- Short problem
Write out the records line for line, starting at the very beginning and ending at the line that contains "Action: coord(1041,708)", with that line included.

##### Material supplied #####

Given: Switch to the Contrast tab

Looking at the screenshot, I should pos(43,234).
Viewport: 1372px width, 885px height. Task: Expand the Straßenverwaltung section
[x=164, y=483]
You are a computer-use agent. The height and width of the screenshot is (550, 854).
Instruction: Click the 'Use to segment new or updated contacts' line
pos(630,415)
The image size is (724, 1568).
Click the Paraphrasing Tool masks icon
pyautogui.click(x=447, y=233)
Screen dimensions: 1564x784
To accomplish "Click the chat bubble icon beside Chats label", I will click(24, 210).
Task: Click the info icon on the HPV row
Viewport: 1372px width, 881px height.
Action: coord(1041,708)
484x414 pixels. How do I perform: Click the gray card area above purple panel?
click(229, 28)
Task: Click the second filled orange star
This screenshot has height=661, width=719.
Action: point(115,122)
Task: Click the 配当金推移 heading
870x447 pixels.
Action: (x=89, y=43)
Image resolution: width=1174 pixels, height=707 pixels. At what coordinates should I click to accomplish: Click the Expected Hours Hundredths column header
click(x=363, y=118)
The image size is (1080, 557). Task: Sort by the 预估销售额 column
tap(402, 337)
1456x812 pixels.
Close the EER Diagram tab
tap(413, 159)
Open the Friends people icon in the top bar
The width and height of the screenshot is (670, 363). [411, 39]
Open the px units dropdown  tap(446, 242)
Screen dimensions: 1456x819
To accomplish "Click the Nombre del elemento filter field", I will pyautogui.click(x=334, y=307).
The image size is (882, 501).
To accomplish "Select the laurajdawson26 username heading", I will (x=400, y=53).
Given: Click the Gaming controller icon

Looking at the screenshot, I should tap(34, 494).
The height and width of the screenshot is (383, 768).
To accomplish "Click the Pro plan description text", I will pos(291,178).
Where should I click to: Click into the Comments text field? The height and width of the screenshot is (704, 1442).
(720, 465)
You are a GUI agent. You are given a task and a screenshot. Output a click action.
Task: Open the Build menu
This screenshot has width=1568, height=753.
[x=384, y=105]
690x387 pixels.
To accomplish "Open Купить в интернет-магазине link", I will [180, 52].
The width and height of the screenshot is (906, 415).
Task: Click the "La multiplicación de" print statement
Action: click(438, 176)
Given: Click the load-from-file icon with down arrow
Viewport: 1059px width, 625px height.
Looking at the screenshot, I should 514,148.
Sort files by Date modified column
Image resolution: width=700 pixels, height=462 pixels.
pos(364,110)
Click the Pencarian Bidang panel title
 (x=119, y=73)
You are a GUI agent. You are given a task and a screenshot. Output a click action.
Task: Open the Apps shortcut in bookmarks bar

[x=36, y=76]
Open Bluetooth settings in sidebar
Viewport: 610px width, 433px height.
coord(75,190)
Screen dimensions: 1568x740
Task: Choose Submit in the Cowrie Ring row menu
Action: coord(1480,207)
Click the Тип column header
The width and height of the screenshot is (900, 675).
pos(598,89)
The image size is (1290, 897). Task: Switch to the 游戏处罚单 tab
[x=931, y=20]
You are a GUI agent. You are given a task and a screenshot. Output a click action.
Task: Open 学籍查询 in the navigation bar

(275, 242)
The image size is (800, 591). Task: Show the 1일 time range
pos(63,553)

#####

- Response below
Given: Switch to the Contrast tab

Looking at the screenshot, I should pos(43,234).
Viewport: 1372px width, 885px height. Task: Expand the Straßenverwaltung section
[x=164, y=483]
You are a computer-use agent. The height and width of the screenshot is (550, 854).
Instruction: Click the 'Use to segment new or updated contacts' line
pos(630,415)
The image size is (724, 1568).
Click the Paraphrasing Tool masks icon
pyautogui.click(x=447, y=233)
Screen dimensions: 1564x784
To accomplish "Click the chat bubble icon beside Chats label", I will click(24, 210).
Task: Click the info icon on the HPV row
Viewport: 1372px width, 881px height.
Action: coord(1041,708)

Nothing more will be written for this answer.